Present the lines from the line with "You are a GUI" through the line with "Viewport: 1568px width, 653px height." as a Markdown table, skipping any blank lines. Use two columns, Row and Line, where Row holds the row number and Line holds the line.

-- START ENTRIES PROVIDED --

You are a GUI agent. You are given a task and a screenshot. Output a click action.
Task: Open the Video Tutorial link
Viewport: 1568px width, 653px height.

-- END ENTRIES PROVIDED --
-- START ENTRIES PROVIDED --

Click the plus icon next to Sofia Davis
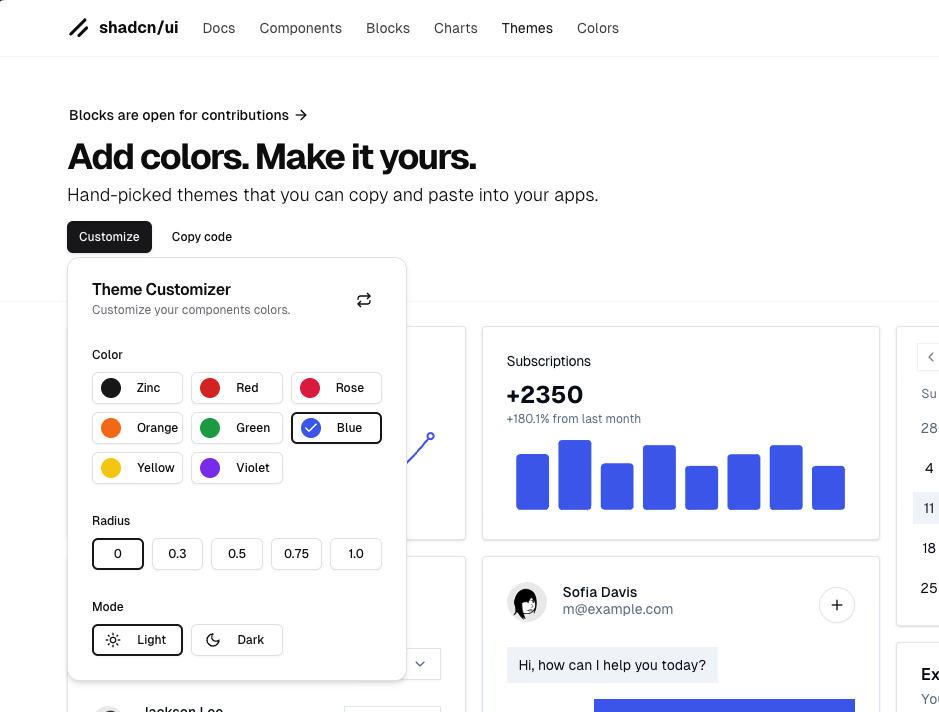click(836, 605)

-- END ENTRIES PROVIDED --
-- START ENTRIES PROVIDED --

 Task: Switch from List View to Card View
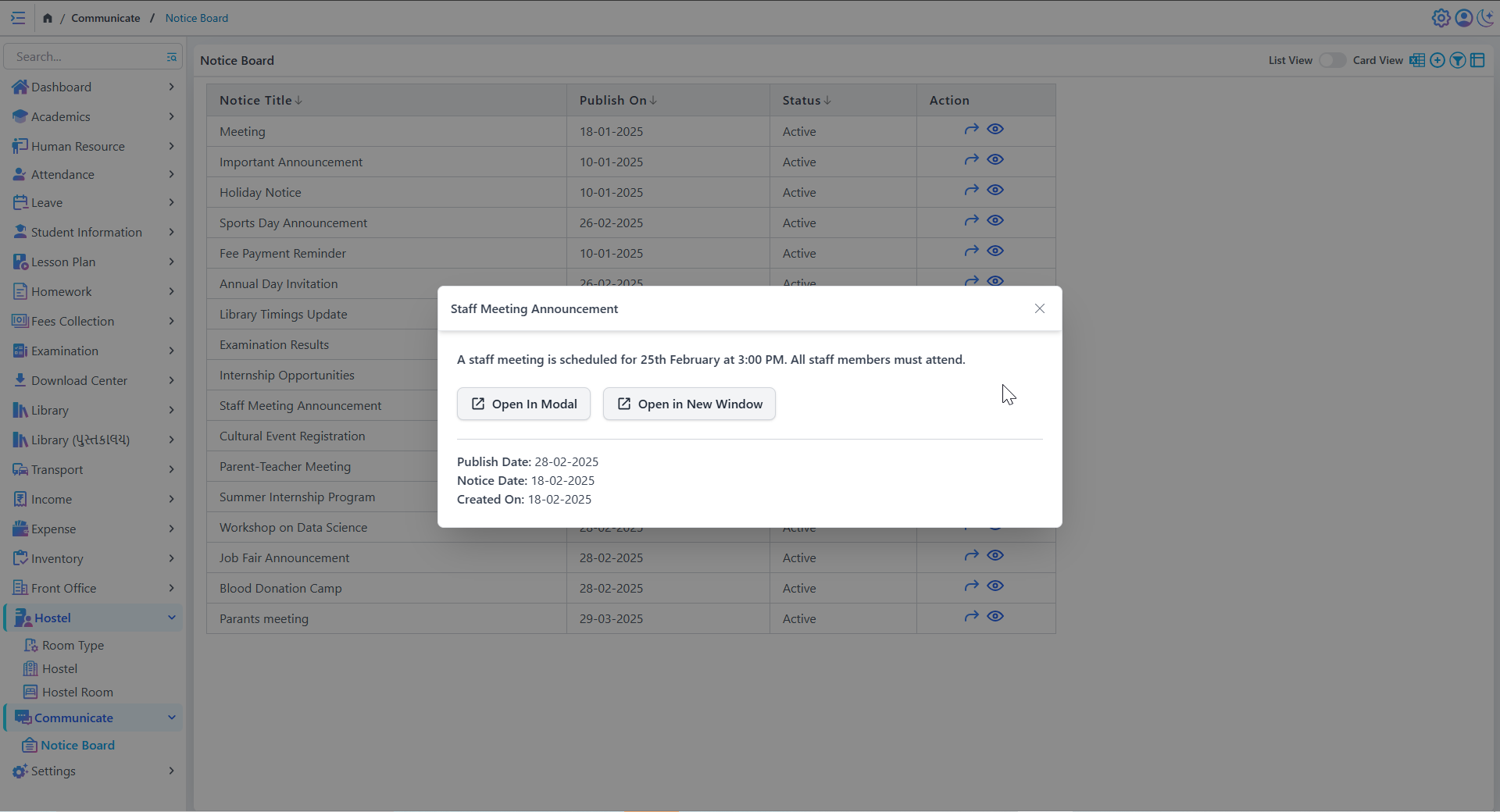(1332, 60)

-- END ENTRIES PROVIDED --

## THE REPLY
| Row | Line |
|---|---|
| 1 | You are a GUI agent. You are given a task and a screenshot. Output a click action. |
| 2 | Task: Open the Video Tutorial link |
| 3 | Viewport: 1568px width, 653px height. |